### ASSIGNMENT
What lines in the records below contain the string "agent"? Copy every one.

----- RECORDS FOR THE TASK -----

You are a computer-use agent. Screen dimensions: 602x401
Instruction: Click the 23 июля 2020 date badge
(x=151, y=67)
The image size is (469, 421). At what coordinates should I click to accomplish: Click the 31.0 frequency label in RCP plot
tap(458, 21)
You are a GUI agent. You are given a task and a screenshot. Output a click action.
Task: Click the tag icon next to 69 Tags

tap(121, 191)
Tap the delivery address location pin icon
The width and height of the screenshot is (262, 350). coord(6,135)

-----
----- RECORDS FOR THE TASK -----

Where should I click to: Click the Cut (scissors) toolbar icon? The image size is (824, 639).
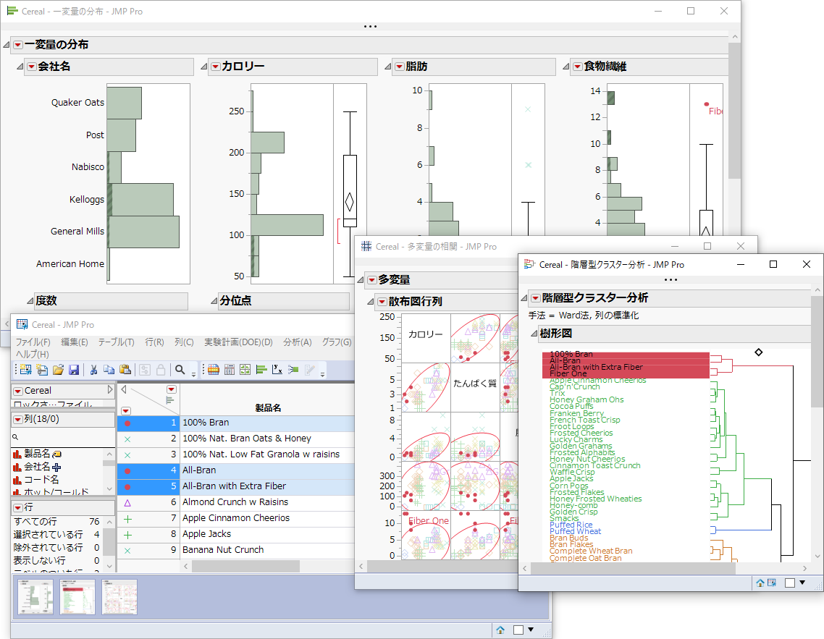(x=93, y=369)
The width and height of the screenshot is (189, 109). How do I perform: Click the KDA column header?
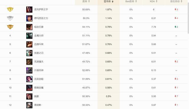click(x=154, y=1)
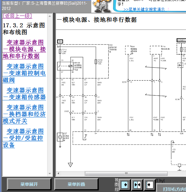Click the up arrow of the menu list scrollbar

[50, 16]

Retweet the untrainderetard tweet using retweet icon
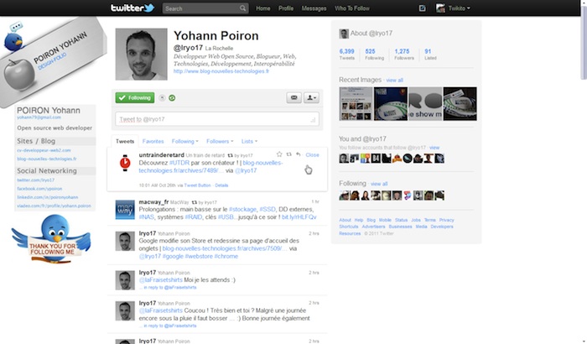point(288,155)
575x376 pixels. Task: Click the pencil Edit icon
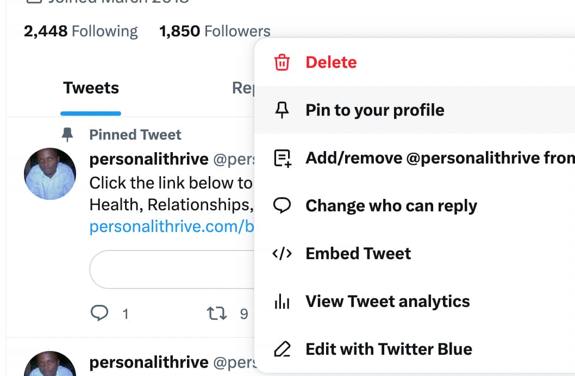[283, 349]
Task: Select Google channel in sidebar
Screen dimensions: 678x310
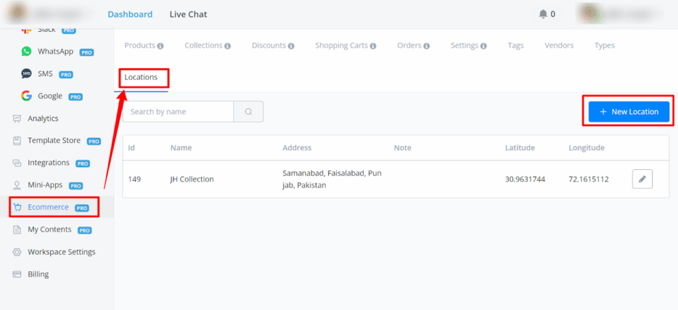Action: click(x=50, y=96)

-----

### ANSWER SPACE
You are a computer-use agent. Screen dimensions: 602x401
You are a GUI agent. You are given a task and a screenshot. Output a click action.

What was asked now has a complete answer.